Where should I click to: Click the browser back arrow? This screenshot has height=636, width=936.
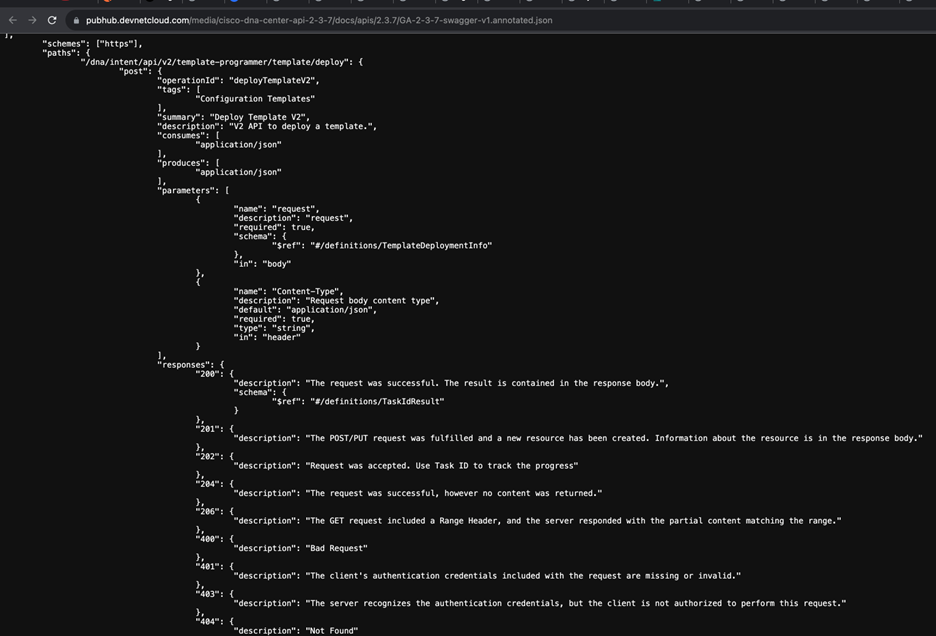(12, 20)
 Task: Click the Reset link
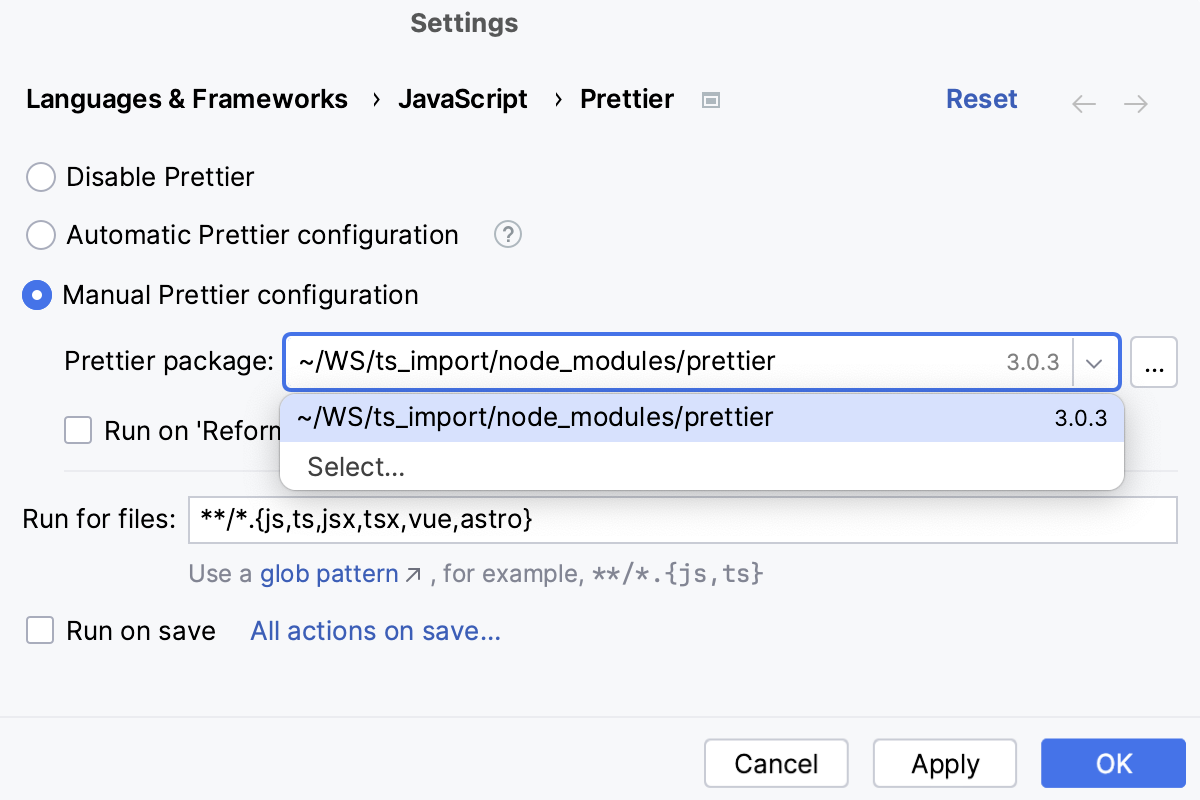click(981, 99)
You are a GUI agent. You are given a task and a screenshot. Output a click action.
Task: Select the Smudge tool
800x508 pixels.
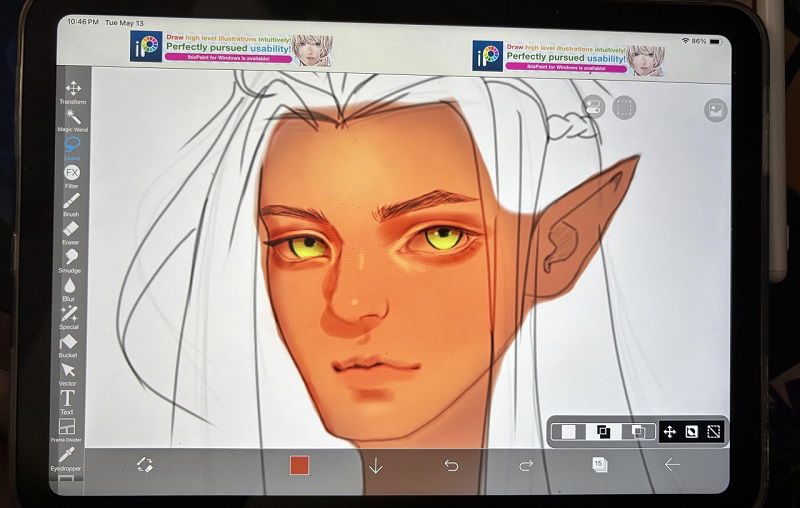tap(71, 258)
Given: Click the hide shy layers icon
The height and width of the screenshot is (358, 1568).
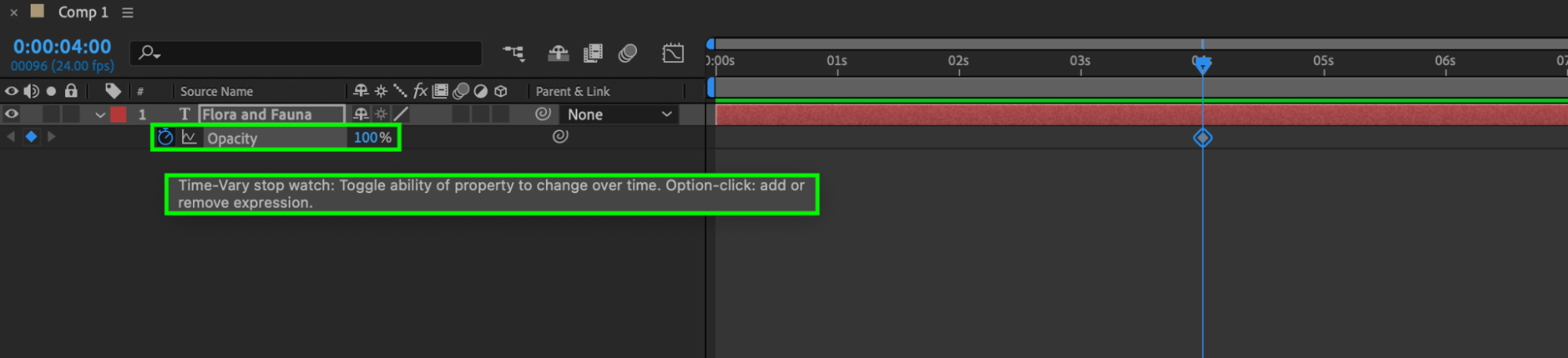Looking at the screenshot, I should pyautogui.click(x=558, y=53).
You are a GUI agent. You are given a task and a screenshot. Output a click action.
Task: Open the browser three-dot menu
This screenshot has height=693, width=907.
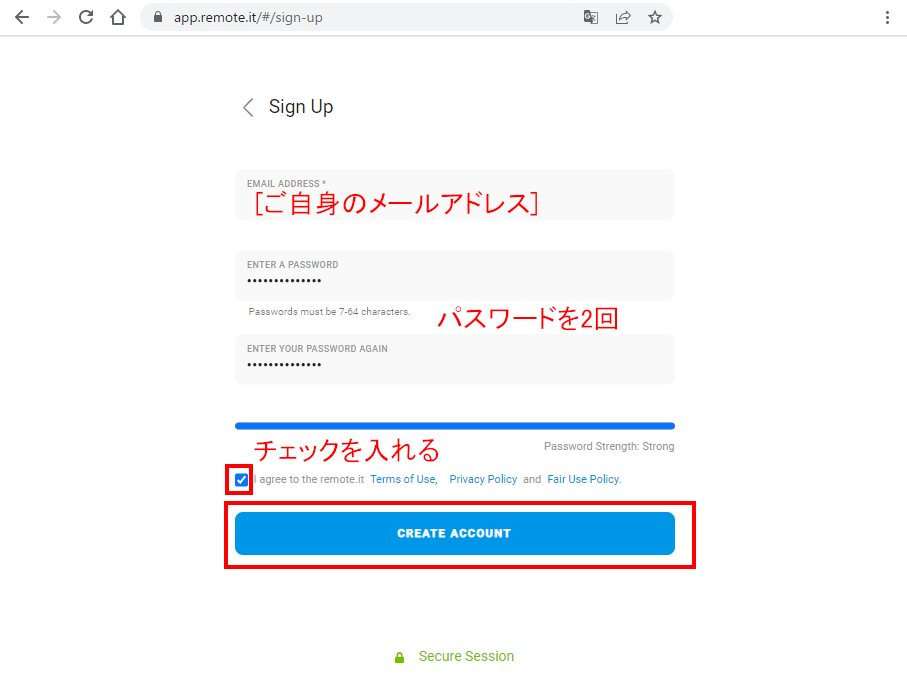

§ **AIM OF THE EXERCISE**:
Where a record holds a picture, leave the picture out and restate the rest word for word.

§ **RESULT**:
Where should I click to: Click the browser back arrow? This screenshot has height=636, width=936.
(12, 20)
 Task: Click the Reset link
click(981, 99)
You are a GUI agent. You are given a task and a screenshot. Output a click action.
Task: Select the Smudge tool
800x508 pixels.
tap(71, 258)
Given: Click the hide shy layers icon
The height and width of the screenshot is (358, 1568).
Looking at the screenshot, I should pyautogui.click(x=558, y=53).
You are a GUI agent. You are given a task and a screenshot. Output a click action.
Task: Open the browser three-dot menu
This screenshot has height=693, width=907.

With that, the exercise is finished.